Each year over 43 million Americans provide unpaid care to a family member, usually a parent. But caregivers should carefully consider their own financial situation before they chose to leave the workforce to care for a family member.

Most of the time adult children can manage medical appointments and financial obligations. Often, the caregiving required extends beyond this investment. What most caregivers usually don’t consider is the financial impact caregiving has on their own monthly budget and retirement funds.

“Many people jump into caregiving because there is an immediate need,” note Leah Eskenazi MSW, Operations Director, The Family Caregiver Alliance: National Center on Caregiving. “They can swing the work-family-caregiving responsibility for a few weeks. But when it lasts longer is when they realize there isn’t enough time or resources to do it all.”

Some caregivers turn down training opportunities or take on smaller roles at the office while others miss out on a promotion due to the time away from work. If the responsibilities of caring for another impact career and success at work, some caregivers may feel tempted to quit altogether. But choosing to leave the workforce to care for a family member can dramatically affect their own financial situation.

Loss of Income and Retirement Benefits

It may seem that it doesn’t pay to work while caring for a loved one. But consider how a work-place absence can impact future earnings, promotions, pension, and even Social Security benefits. The financial fallout can be considerable.
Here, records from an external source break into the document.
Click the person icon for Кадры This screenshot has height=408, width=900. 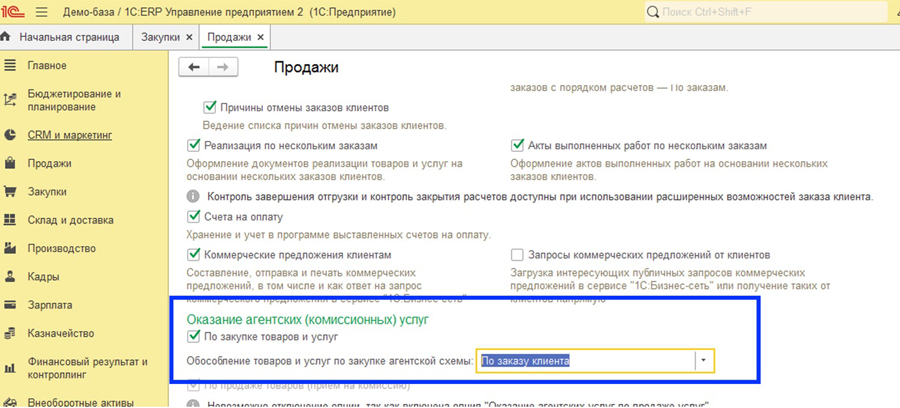(11, 277)
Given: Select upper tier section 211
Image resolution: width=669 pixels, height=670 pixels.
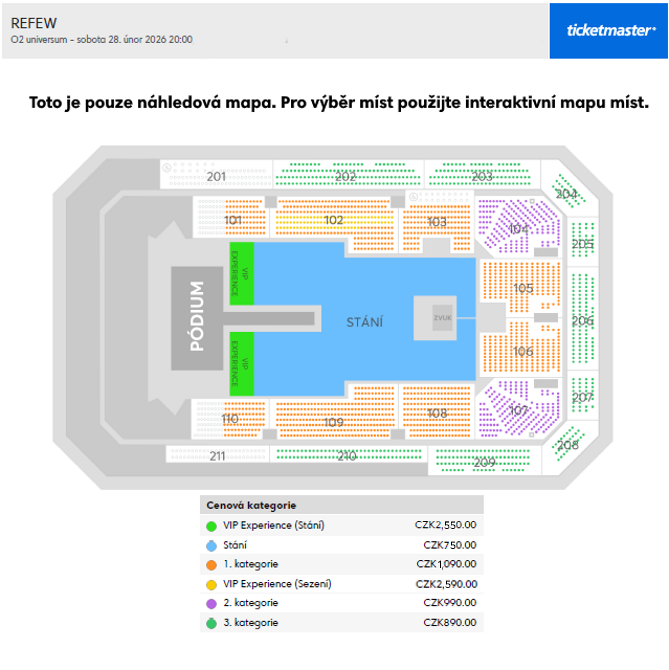Looking at the screenshot, I should [217, 456].
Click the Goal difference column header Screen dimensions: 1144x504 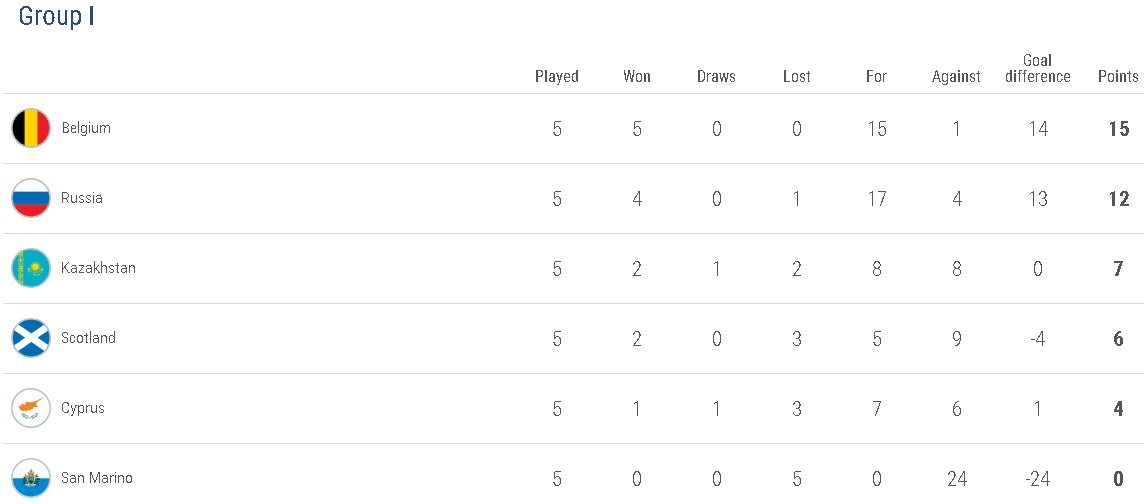pos(1038,68)

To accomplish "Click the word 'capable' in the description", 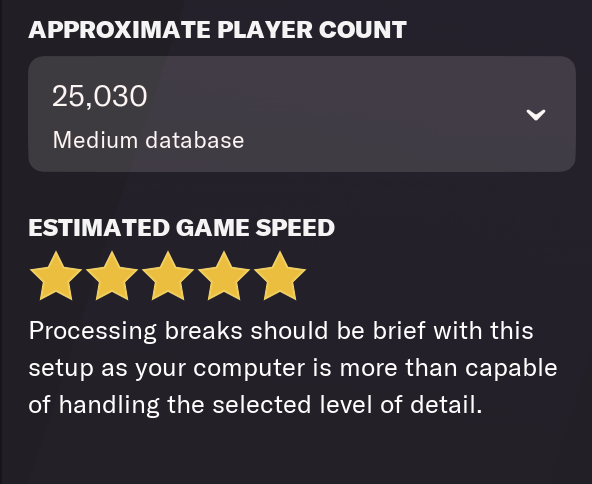I will point(511,368).

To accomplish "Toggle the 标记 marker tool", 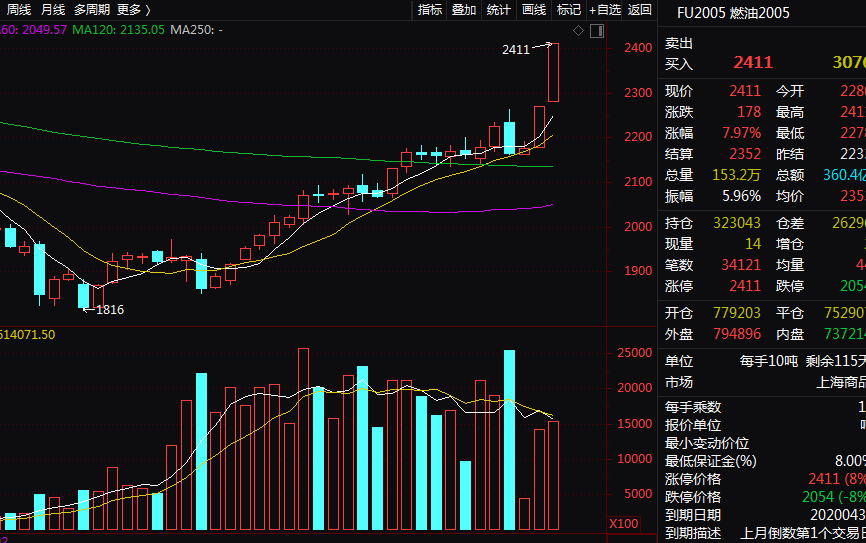I will tap(568, 10).
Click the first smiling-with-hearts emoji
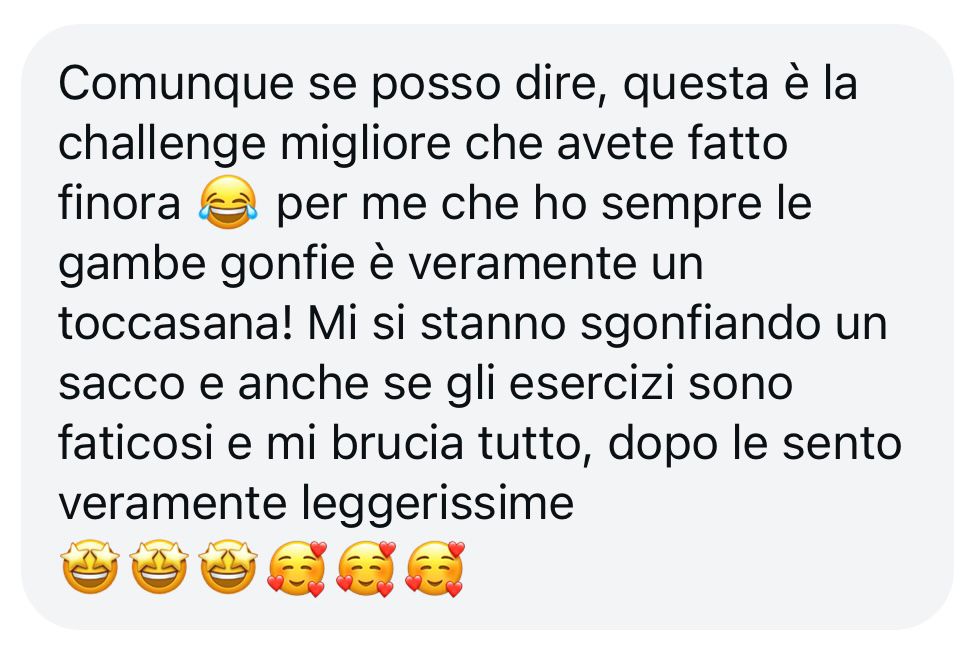 [297, 568]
The National Alliance for Caregiving (NAC) estimates that adult children who take time off from work to care for parents can expect to lose $659,000 in pensions, Social Security benefits, and wages. Caregivers anticipate they’ll only be away from work for a few months, but the average duration of caregiving is five years. The loss of income occurs not only during the period of care, but can extend into a loss of future earnings as it can be difficult to return to full-time employment at a comparable salary after being absent from the workforce for several years.

Alternatives to Being a Full-Time Caregiver

Short-term in-home care or less permanent alternatives may be an option in lieu of leaving the work force all together while caring for a loved one. Consult with a geriatric care manager who is knowledgeable about optional workplace benefits and programs, or visit with a financial planner who specializes in elder care issues. For example, some insurance programs may cover home health care to lessen the financial burden.

“We often assume caregiving responsibilities with the best of intentions, including the investment of our time and financial resources.” says Eskenazi, “But there’s nothing wrong with balancing your parents’ needs while considering the impact on your own financial future.”